Primary Home Care appears to have fulfilled its mandate to eliminate ICF Level II clients, but it has done this in part through a special waiver to cover the people who were income eligible for nursing home placement but whose income exceeded state levels for Medicaid eligibility outside an institution. The waiver will run out the summer of 1991, however most recipients will remain eligible for PHC because of a special clause in Section 4711 of OBRA 1990 that applies only to Texas.
The relationship between the state funded Family Care program and the Medicaid PHC program has come under some scrutiny. Both programs offer essentially the same service, i.e. PAS through agency providers. The differences between the program regulations have been questioned by both industry representatives and consumer advocates.

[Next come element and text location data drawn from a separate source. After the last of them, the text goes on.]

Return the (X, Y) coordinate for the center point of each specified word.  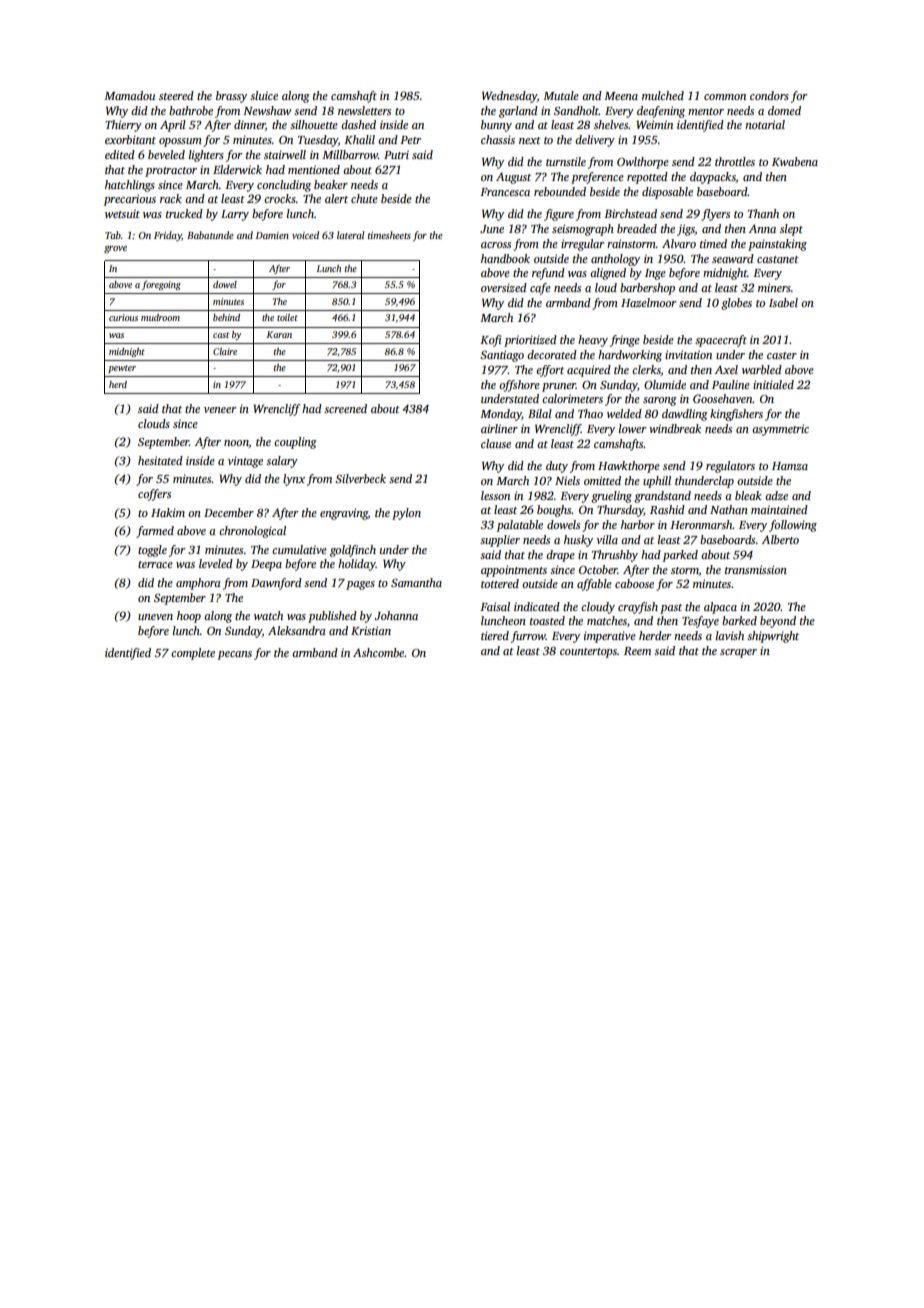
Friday (168, 236)
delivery (595, 141)
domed (784, 110)
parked (680, 556)
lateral (350, 235)
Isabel (783, 302)
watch (268, 615)
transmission (756, 569)
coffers (154, 495)
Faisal (495, 606)
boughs (554, 511)
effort (550, 371)
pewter (122, 369)
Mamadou (129, 95)
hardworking (630, 356)
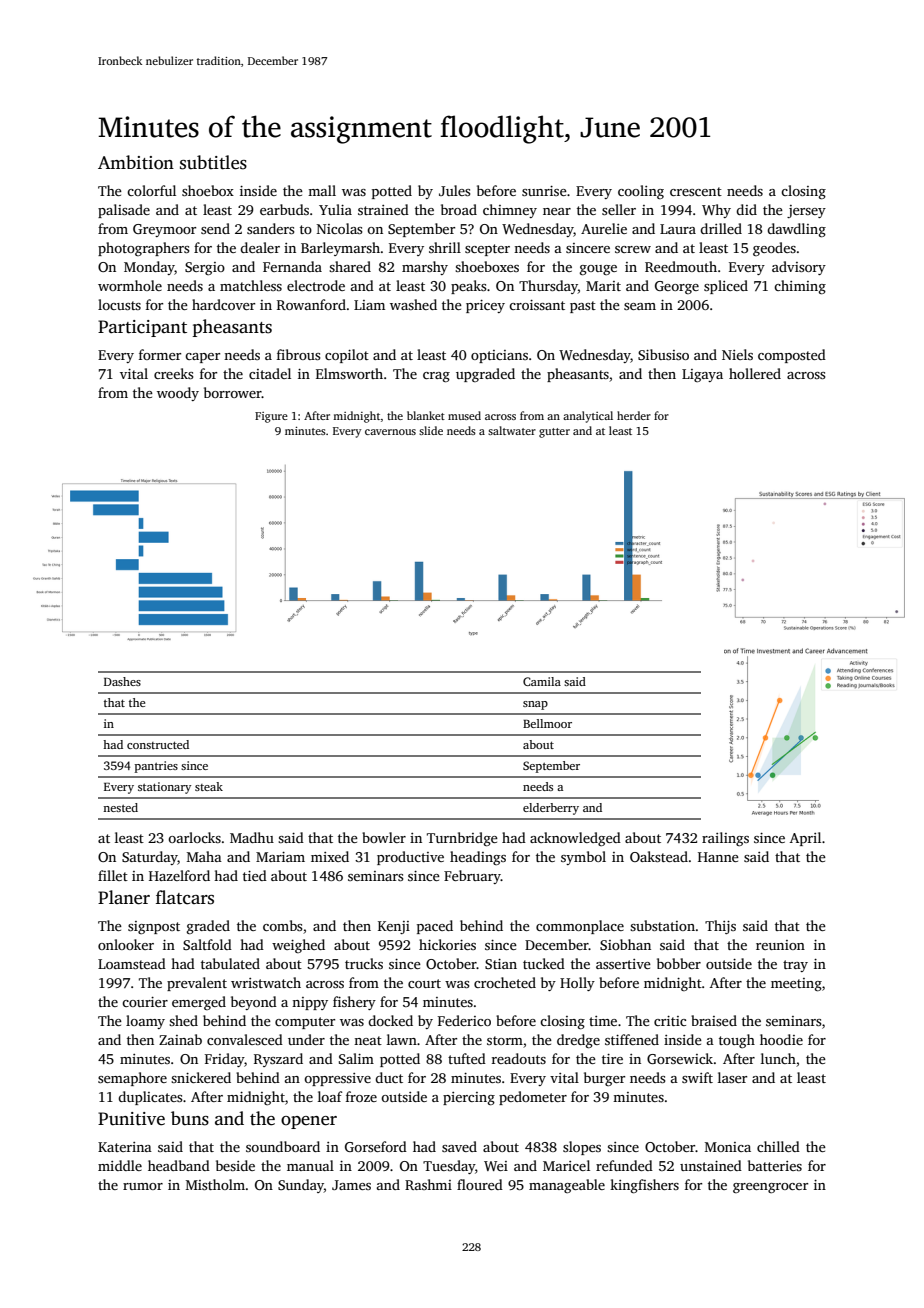 The width and height of the image is (924, 1308). I want to click on nested, so click(120, 807).
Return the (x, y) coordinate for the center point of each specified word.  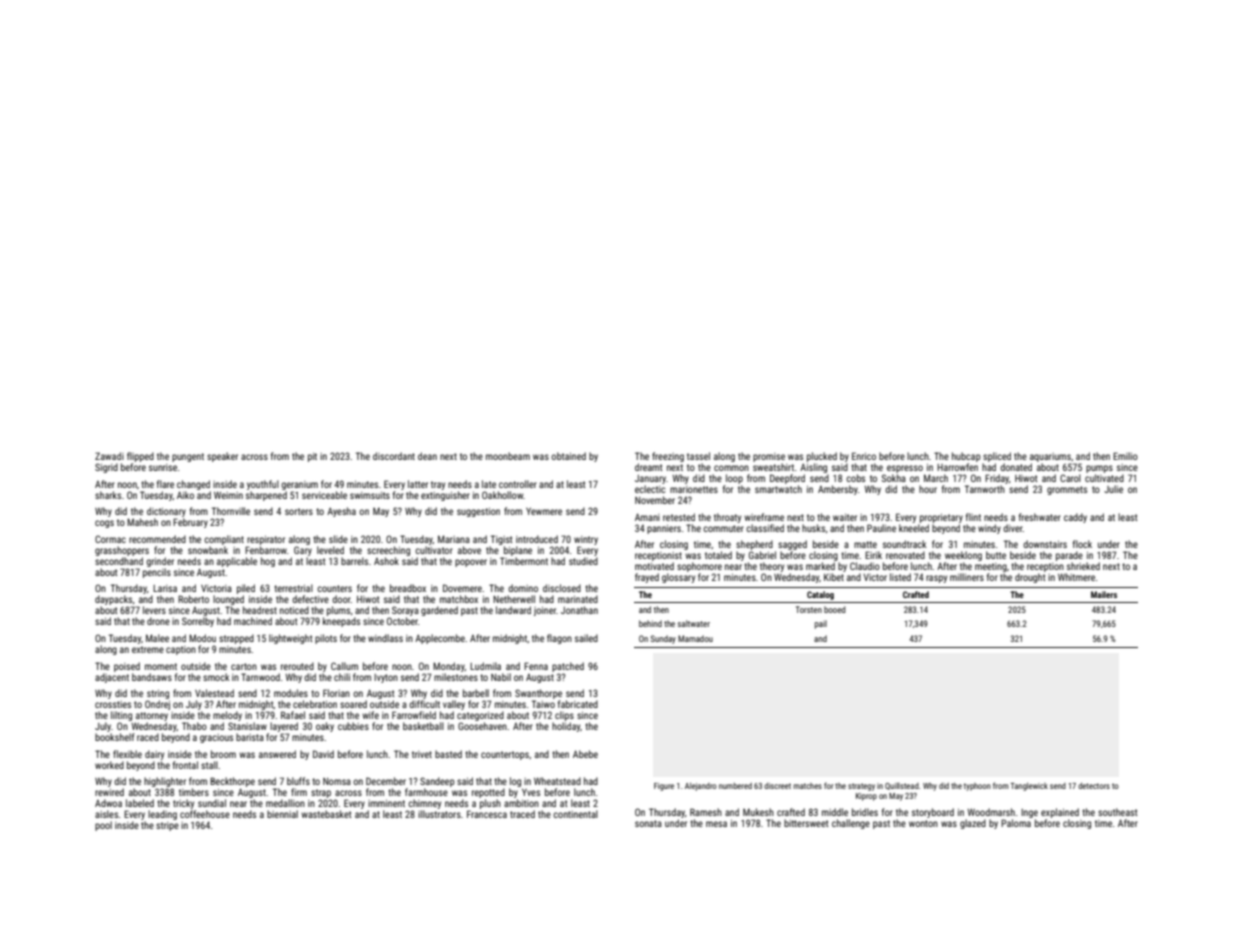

PHC serves people who meet strict income eligibility requirements, whereas Family Care has less strict income eligibility requirements. Because of federal regulation, agency RNs have become a critical part of the PHC program. The Family Care program, however, does not use RN supervisors (primarily because of cost considerations). Social workers involved in both programs say that for all practical purposes, consumers in the PHC and Family Care programs have the same conditions and are receiving the same services. Some advocates therefore question the high level of RN involvement for all PHC recipients, saying that this may be unnecessary and intrusive, as well as costly. They suggest decreasing mandated RN supervision, in order to free up program expenditures for more services. The DHS administration does not believe that increased flexibility in RN supervision requirements would in fact lead to significant program savings.
Industry representatives argue that, given the reimbursement level for PHC, the DHS is getting "a tremendous bargain" in the RN supervisors. They suggest that RNs should be added to the Family Care program as well. The DHS administration says that it would like to add RN supervisors to the Family Care program, but believes the cost would be prohibitive.
The state is attempting to develop a solution to the service gap problem in PHC. A study is being conducted to identify the number of clients who are at risk if they are without services for even one day. The DHS administration is meeting with advocates and vendors, and plans to develop recommendations for the DHS board by August of 1991. The result may be that contract agencies will be required to provide dependable emergency services and more frequent supervisor visits for those at risk, and agencies will be reimbursed at a higher rate for these consumers.
The provision of paramedical services remains controversial. Disability activists are frustrated that program changes did not follow modification of regulations by the state Board of Nurse Examiners. The state feels it is bound by federal regulation as well as liability concerns from offering invasive medical procedures as part the PHC services, despite modification of state regulations. The issue appears to be stalemated at this point.
In general, DHS administrators demonstrate an understanding of and philosophical agreement with the goals of the independent living movement. The state appears committed to continuing dialogue and consensus with both advocates and vendors in the development of community based services.